Wishful thinking. U.S. strategy relies on a credible partner in Afghanistan, and Obama’s planned troop drawdown slated for next year depends on an effective Afghan army. Neither of these exists, and there are no signs of change.
Karzai’s administration has lost all credibility and — more importantly — the government’s presence is quickly disappearing, not increasing, across the country. NGOs have less and less access to the countryside and have publicly stated that the deterioration of stability is becoming a primary obstacle to their work. It’s incredibly difficult to build an army if the civilian structures around it are crumbling. And the Afghan Army continues to suffer from high turnover rates and will not be ready to face the Taliban without support anytime soon. The Afghan Army’s disastrous offensive in the northeastern Laghman province in August, which left dozens of Afghan soldiers dead or captured after a Taliban ambush, was a stern reminder of the military’s lack of trained officers and fighting spirit.
"Pakistan Can Be Persuaded to Ditch the Taliban."
No way. U.S. officials have made clear that they view the Taliban’s sanctuaries in Pakistan as a mortal threat to their mission in Afghanistan and have leaned hard on the Pakistanis to crack down on these safe havens while escalating a campaign of drone strikes against al Qaeda-linked militants along the border areas. It’s clear, however, that the Pakistani military plans to continue its support for the Taliban.
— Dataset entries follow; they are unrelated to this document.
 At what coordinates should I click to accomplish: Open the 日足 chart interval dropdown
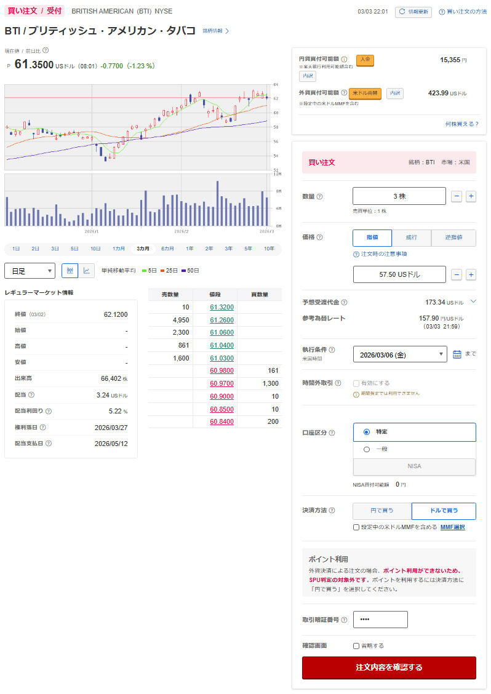pos(30,271)
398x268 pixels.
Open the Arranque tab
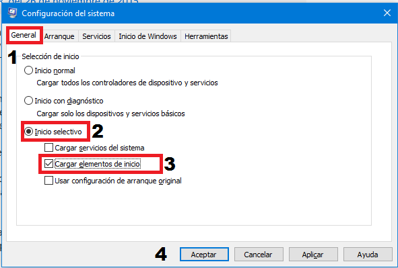(x=59, y=36)
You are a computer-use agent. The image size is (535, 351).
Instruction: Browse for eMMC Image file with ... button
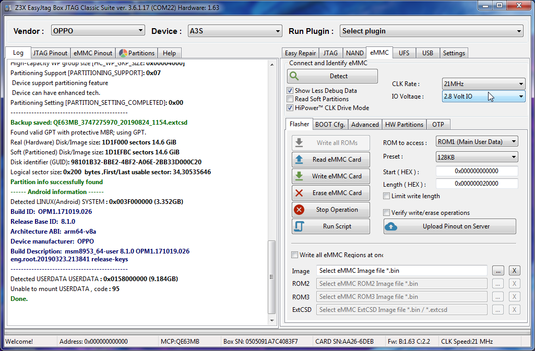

The Pakistani military’s ties to these groups go back decades, and it is unrealistic to expect it to cut off these relationships after a few months of U.S. pressure. In any case, the Pakistani Army doesn’t have the resources to launch a serious offensive against insurgents operating within its territory anytime soon.
Meanwhile, NATO logistics remain dependent on Pakistan — as we saw recently, when the Pakistani Army sealed one of the two main roads used by the coalition to send military supplies into Afghanistan in response to a U.S. helicopter strike that destroyed a Pakistani military outpost, killing two soldiers. The idle convoys left sitting near the Afghanistan-Pakistan border made a perfect target for the Taliban, which has burned dozens of trucks over the past week.
Pakistani influence over the Taliban is not necessarily a bad thing. Instead of engaging in a futile effort to change the Pakistani Army’s entire worldview, the United States should use Pakistan’s connections to start talking with the Taliban. The insurgents are ready to negotiate over their participation in a government in Kabul, along with the withdrawal of coalition forces from Afghanistan. It’s not clear whether the negotiations will lead anywhere — but this option must be explored
without more delay. It’s Obama’s only ticket out of this war.